Subject: Re: The reason for securelevel
To: <>
From: Chapman Flack <nblists@anastigmatix.net>
List: tech-security
Date: 01/26/2006 14:44:29
[snip]
> what the hell are you talking about? again, the base for your
> assumptions is *wrong*.
[snippity]
> no, it is not; you are just seeing things very very very wrong
> and assuming things. please take this FUD elsewhere.
[snip]
> kern.securelevel sucks. the security in 4.4bsd sucks. kvm(3) sucks.
> *YOU* stick to them.

For a while, this looked like a sober thread where people of
different viewpoints were seriously and respectfully discussing
serious security-related kernel changes. Then this, which does
not increase my confidence in any revision being proposed.

Please. The stakes are high enough, and the issues thorny enough,
that even viewpoints other than your own may be valuable in whole
or in part. What makes this stuff challenging (whether as separate
knobs or just as a matter of pinning down the proper set of
operations needing to be conditioned on the single securelevel knob)

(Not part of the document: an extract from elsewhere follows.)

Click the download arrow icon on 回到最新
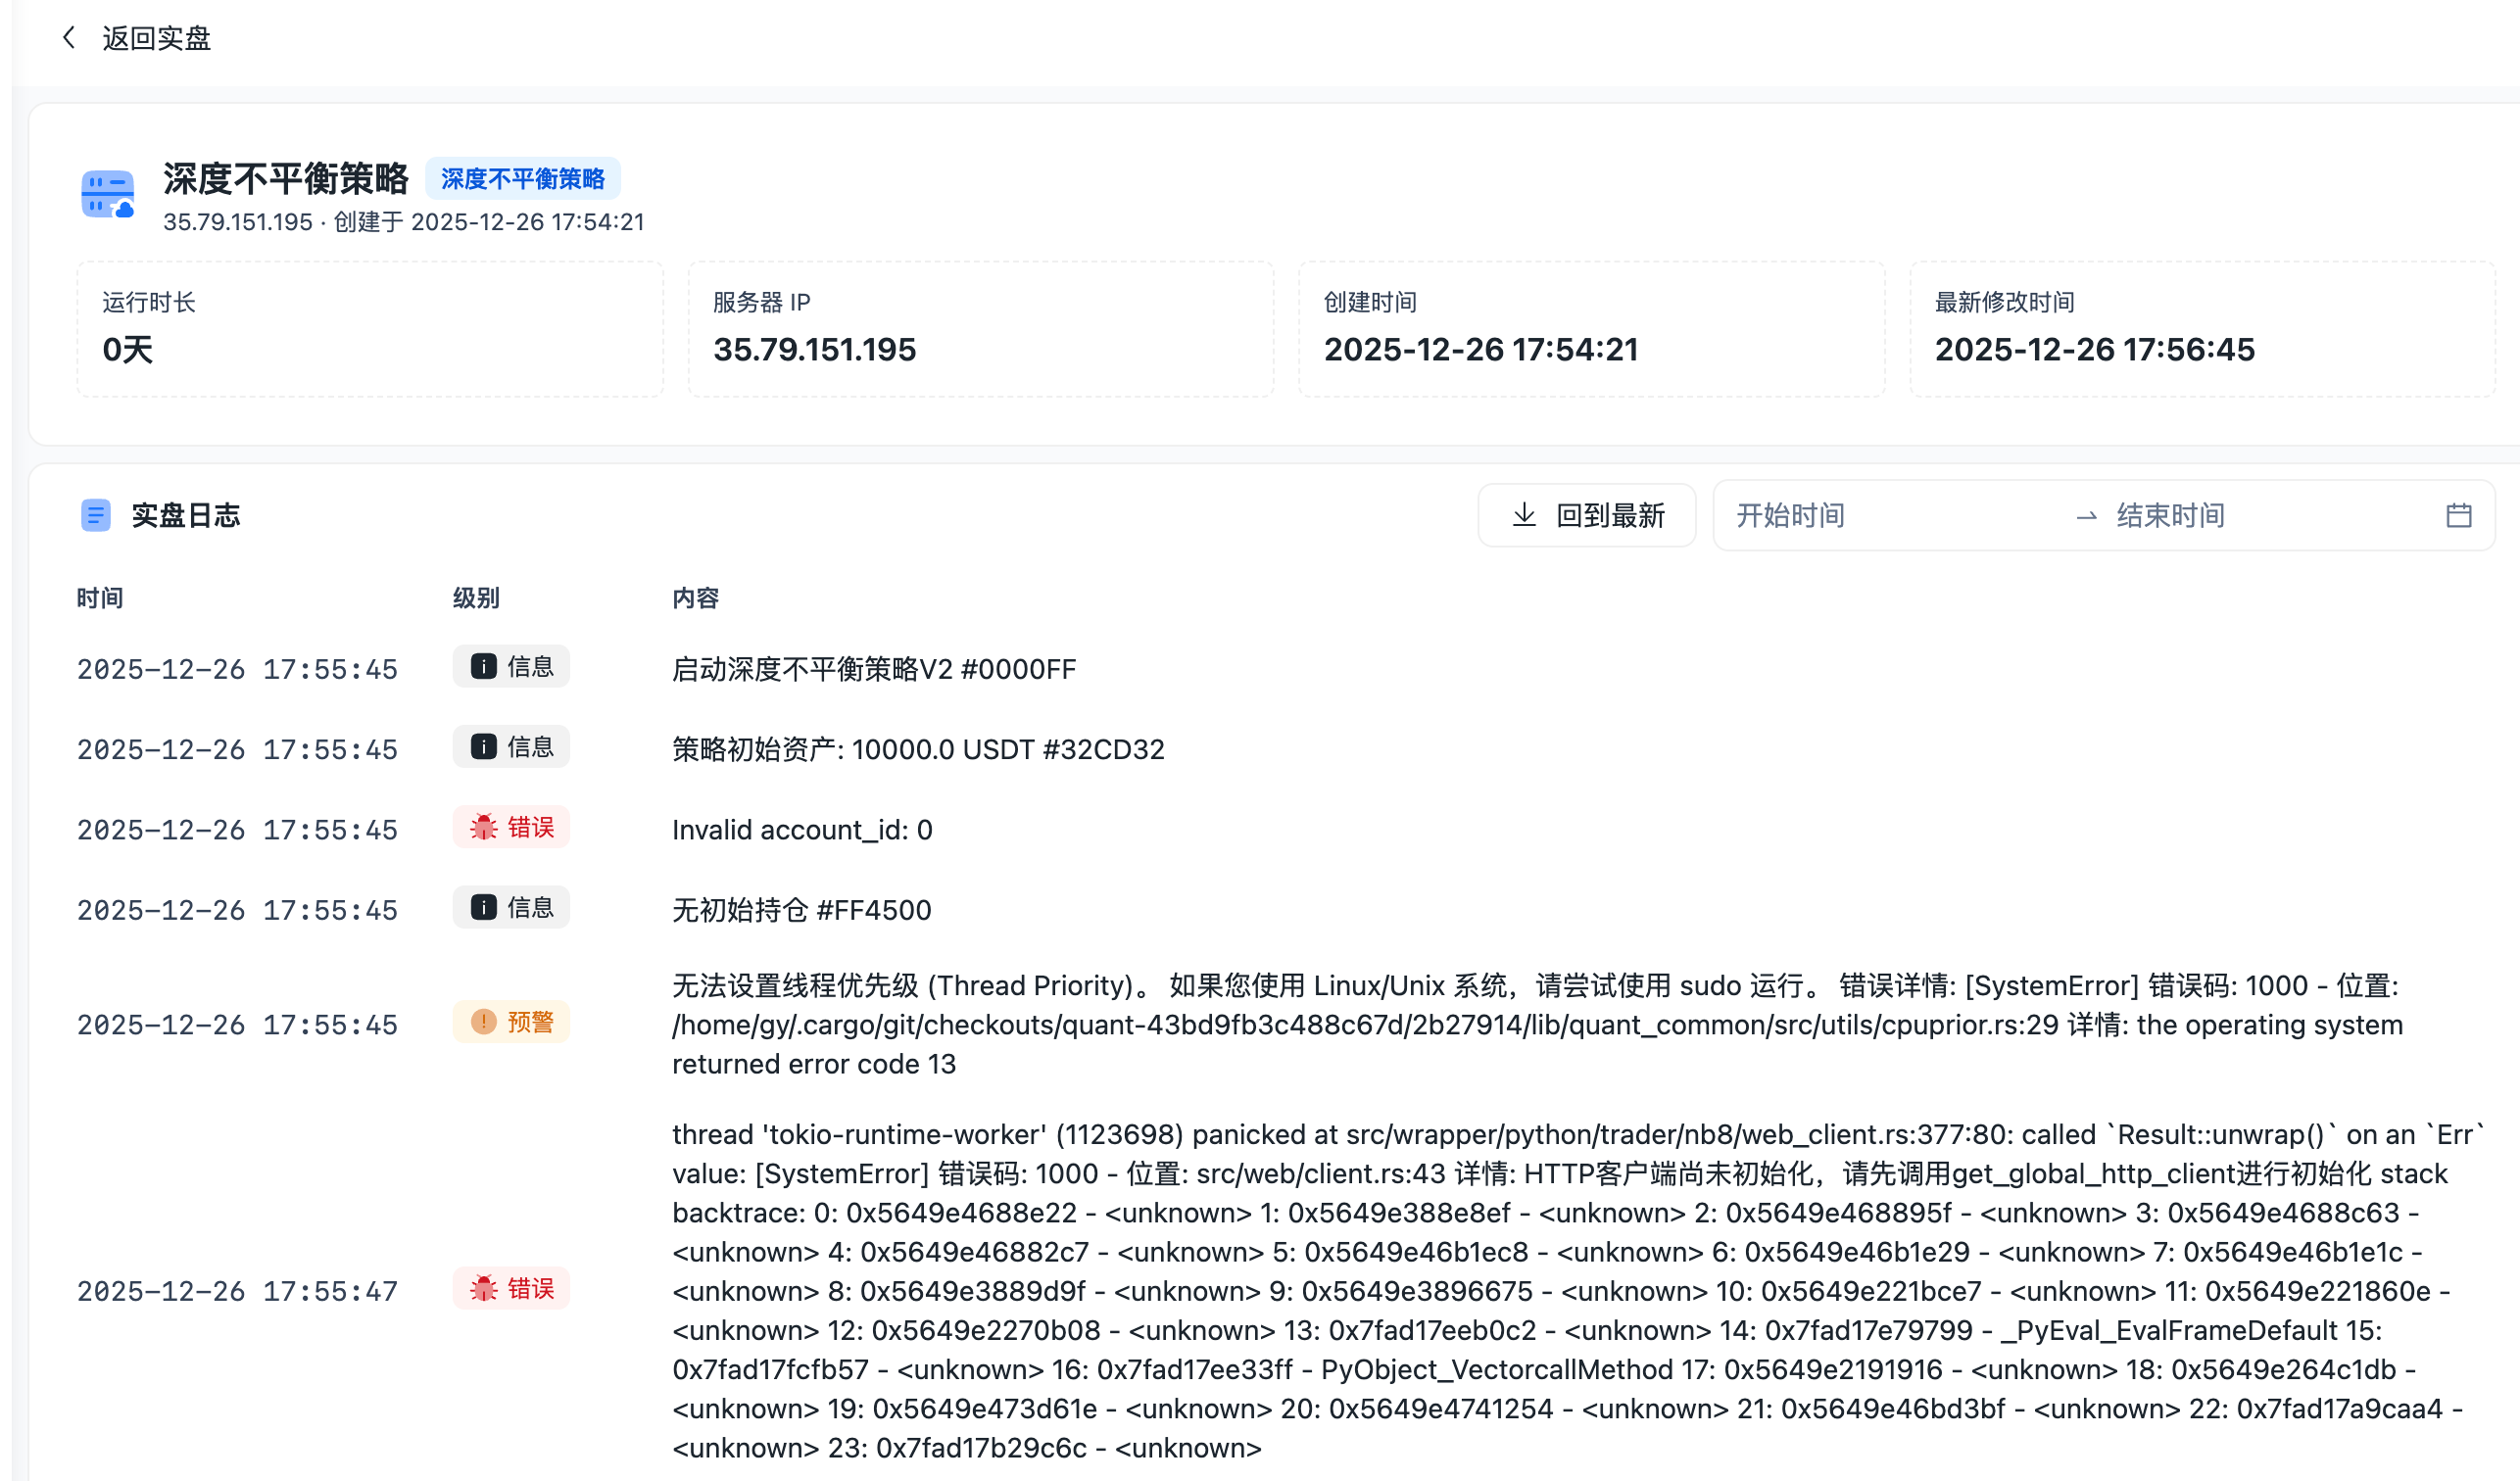 click(x=1523, y=515)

is that they are far from orthogonal in practice. VMS had, IIRC,
32 privileges or so, and you could group several of them into a set
you might as well call "root-complete" because if you had any one
in the set you could as a SMoP accomplish whatever any of the
others purportedly controlled. Sometimes you had to look at the
problem slantwise to see how, but that's the way people writing
exploits do look. If you're talking security with somebody who
seems to be looking slantwise from your point of view ... thank them.